──────── EXERCISE MATERIALS ────────

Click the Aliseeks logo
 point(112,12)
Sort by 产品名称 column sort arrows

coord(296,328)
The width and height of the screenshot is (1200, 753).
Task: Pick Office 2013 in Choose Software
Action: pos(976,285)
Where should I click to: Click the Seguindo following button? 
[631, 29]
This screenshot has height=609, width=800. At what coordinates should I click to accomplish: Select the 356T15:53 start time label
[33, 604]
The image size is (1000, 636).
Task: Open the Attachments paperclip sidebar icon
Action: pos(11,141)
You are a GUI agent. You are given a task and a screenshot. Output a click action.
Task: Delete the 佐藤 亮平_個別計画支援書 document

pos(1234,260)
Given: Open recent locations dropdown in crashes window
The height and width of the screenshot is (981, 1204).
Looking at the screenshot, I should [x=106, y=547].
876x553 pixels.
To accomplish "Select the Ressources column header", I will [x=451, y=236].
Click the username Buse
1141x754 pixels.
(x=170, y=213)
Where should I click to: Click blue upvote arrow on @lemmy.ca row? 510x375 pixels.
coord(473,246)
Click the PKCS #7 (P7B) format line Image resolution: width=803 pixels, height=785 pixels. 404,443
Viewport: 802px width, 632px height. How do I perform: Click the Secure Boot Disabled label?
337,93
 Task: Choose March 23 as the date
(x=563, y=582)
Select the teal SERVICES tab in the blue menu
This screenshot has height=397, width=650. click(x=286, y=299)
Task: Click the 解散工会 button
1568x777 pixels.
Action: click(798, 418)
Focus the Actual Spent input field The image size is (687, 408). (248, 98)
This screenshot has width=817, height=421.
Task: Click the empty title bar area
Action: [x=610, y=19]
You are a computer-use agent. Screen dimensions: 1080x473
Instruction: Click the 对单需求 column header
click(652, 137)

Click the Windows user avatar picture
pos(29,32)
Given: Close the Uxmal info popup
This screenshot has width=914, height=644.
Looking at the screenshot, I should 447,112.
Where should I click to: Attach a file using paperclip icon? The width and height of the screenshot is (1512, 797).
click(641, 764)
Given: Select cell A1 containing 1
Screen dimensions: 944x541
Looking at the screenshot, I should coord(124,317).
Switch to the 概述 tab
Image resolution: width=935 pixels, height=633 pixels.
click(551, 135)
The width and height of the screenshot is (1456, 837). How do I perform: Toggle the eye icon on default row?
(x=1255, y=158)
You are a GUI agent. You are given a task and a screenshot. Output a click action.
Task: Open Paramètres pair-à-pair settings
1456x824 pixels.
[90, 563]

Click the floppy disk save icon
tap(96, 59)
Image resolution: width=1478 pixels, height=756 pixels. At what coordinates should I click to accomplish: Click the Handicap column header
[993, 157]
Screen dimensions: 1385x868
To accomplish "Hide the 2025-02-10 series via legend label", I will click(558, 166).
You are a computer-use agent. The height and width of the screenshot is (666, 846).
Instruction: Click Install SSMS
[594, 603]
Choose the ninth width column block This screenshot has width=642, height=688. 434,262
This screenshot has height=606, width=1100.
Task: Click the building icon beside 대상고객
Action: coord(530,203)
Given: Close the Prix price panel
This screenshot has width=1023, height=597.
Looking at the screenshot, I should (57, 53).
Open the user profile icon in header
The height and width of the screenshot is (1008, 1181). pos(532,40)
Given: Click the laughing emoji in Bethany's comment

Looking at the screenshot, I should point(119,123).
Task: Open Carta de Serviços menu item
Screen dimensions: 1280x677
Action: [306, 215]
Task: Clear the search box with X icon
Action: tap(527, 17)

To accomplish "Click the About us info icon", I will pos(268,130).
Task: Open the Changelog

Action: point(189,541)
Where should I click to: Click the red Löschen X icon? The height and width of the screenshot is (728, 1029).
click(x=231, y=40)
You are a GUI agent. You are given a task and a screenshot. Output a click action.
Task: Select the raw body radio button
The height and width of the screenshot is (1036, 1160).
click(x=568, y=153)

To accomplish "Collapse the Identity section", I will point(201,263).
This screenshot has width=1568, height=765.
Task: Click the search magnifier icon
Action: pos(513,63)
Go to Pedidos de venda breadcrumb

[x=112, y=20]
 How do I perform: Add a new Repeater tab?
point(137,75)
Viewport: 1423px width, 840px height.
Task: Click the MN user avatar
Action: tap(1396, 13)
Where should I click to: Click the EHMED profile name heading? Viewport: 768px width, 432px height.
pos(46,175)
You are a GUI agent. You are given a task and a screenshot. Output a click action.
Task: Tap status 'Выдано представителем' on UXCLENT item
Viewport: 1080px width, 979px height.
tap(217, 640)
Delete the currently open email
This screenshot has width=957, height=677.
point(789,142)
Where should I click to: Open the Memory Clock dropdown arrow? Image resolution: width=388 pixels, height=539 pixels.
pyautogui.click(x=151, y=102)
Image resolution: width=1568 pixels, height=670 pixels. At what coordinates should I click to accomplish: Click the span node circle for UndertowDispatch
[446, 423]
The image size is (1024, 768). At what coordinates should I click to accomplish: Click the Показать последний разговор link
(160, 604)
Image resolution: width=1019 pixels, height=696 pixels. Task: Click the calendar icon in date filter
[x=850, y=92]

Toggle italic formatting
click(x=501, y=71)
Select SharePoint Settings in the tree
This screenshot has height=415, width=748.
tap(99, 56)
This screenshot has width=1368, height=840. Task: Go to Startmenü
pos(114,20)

────────

Using the material above, output each line exactly as it appears.

Click the Aliseeks logo
 point(112,12)
Sort by 产品名称 column sort arrows

coord(296,328)
The width and height of the screenshot is (1200, 753).
Task: Pick Office 2013 in Choose Software
Action: pos(976,285)
Where should I click to: Click the Seguindo following button? 
[631, 29]
This screenshot has height=609, width=800. At what coordinates should I click to accomplish: Select the 356T15:53 start time label
[33, 604]
The image size is (1000, 636).
Task: Open the Attachments paperclip sidebar icon
Action: pos(11,141)
You are a GUI agent. You are given a task and a screenshot. Output a click action.
Task: Delete the 佐藤 亮平_個別計画支援書 document

pos(1234,260)
Given: Open recent locations dropdown in crashes window
The height and width of the screenshot is (981, 1204).
Looking at the screenshot, I should [x=106, y=547].
876x553 pixels.
To accomplish "Select the Ressources column header", I will [x=451, y=236].
Click the username Buse
1141x754 pixels.
(x=170, y=213)
Where should I click to: Click blue upvote arrow on @lemmy.ca row? 510x375 pixels.
coord(473,246)
Click the PKCS #7 (P7B) format line Image resolution: width=803 pixels, height=785 pixels. 404,443
Viewport: 802px width, 632px height. How do I perform: Click the Secure Boot Disabled label?
337,93
 Task: Choose March 23 as the date
(x=563, y=582)
Select the teal SERVICES tab in the blue menu
This screenshot has height=397, width=650. click(x=286, y=299)
Task: Click the 解散工会 button
1568x777 pixels.
Action: click(798, 418)
Focus the Actual Spent input field The image size is (687, 408). (248, 98)
This screenshot has width=817, height=421.
Task: Click the empty title bar area
Action: [x=610, y=19]
You are a computer-use agent. Screen dimensions: 1080x473
Instruction: Click the 对单需求 column header
click(652, 137)

Click the Windows user avatar picture
pos(29,32)
Given: Close the Uxmal info popup
This screenshot has width=914, height=644.
Looking at the screenshot, I should 447,112.
Where should I click to: Attach a file using paperclip icon? The width and height of the screenshot is (1512, 797).
click(641, 764)
Given: Select cell A1 containing 1
Screen dimensions: 944x541
Looking at the screenshot, I should coord(124,317).
Switch to the 概述 tab
Image resolution: width=935 pixels, height=633 pixels.
click(551, 135)
The width and height of the screenshot is (1456, 837). How do I perform: Toggle the eye icon on default row?
(x=1255, y=158)
You are a GUI agent. You are given a task and a screenshot. Output a click action.
Task: Open Paramètres pair-à-pair settings
1456x824 pixels.
[90, 563]

Click the floppy disk save icon
tap(96, 59)
Image resolution: width=1478 pixels, height=756 pixels. At what coordinates should I click to accomplish: Click the Handicap column header
[993, 157]
Screen dimensions: 1385x868
To accomplish "Hide the 2025-02-10 series via legend label", I will click(558, 166).
You are a computer-use agent. The height and width of the screenshot is (666, 846).
Instruction: Click Install SSMS
[594, 603]
Choose the ninth width column block This screenshot has width=642, height=688. 434,262
This screenshot has height=606, width=1100.
Task: Click the building icon beside 대상고객
Action: coord(530,203)
Given: Close the Prix price panel
This screenshot has width=1023, height=597.
Looking at the screenshot, I should (57, 53).
Open the user profile icon in header
The height and width of the screenshot is (1008, 1181). pos(532,40)
Given: Click the laughing emoji in Bethany's comment

Looking at the screenshot, I should point(119,123).
Task: Open Carta de Serviços menu item
Screen dimensions: 1280x677
Action: [306, 215]
Task: Clear the search box with X icon
Action: tap(527, 17)

To accomplish "Click the About us info icon", I will pos(268,130).
Task: Open the Changelog

Action: point(189,541)
Where should I click to: Click the red Löschen X icon? The height and width of the screenshot is (728, 1029).
click(x=231, y=40)
You are a GUI agent. You are given a task and a screenshot. Output a click action.
Task: Select the raw body radio button
The height and width of the screenshot is (1036, 1160).
click(x=568, y=153)

To accomplish "Collapse the Identity section", I will point(201,263).
This screenshot has width=1568, height=765.
Task: Click the search magnifier icon
Action: pos(513,63)
Go to Pedidos de venda breadcrumb

[x=112, y=20]
 How do I perform: Add a new Repeater tab?
point(137,75)
Viewport: 1423px width, 840px height.
Task: Click the MN user avatar
Action: tap(1396, 13)
Where should I click to: Click the EHMED profile name heading? Viewport: 768px width, 432px height.
pos(46,175)
You are a GUI agent. You are given a task and a screenshot. Output a click action.
Task: Tap status 'Выдано представителем' on UXCLENT item
Viewport: 1080px width, 979px height.
tap(217, 640)
Delete the currently open email
This screenshot has width=957, height=677.
point(789,142)
Where should I click to: Open the Memory Clock dropdown arrow? Image resolution: width=388 pixels, height=539 pixels.
pyautogui.click(x=151, y=102)
Image resolution: width=1568 pixels, height=670 pixels. At what coordinates should I click to accomplish: Click the span node circle for UndertowDispatch
[446, 423]
The image size is (1024, 768). At what coordinates should I click to accomplish: Click the Показать последний разговор link
(160, 604)
Image resolution: width=1019 pixels, height=696 pixels. Task: Click the calendar icon in date filter
[x=850, y=92]

Toggle italic formatting
click(x=501, y=71)
Select SharePoint Settings in the tree
This screenshot has height=415, width=748.
tap(99, 56)
This screenshot has width=1368, height=840. Task: Go to Startmenü
pos(114,20)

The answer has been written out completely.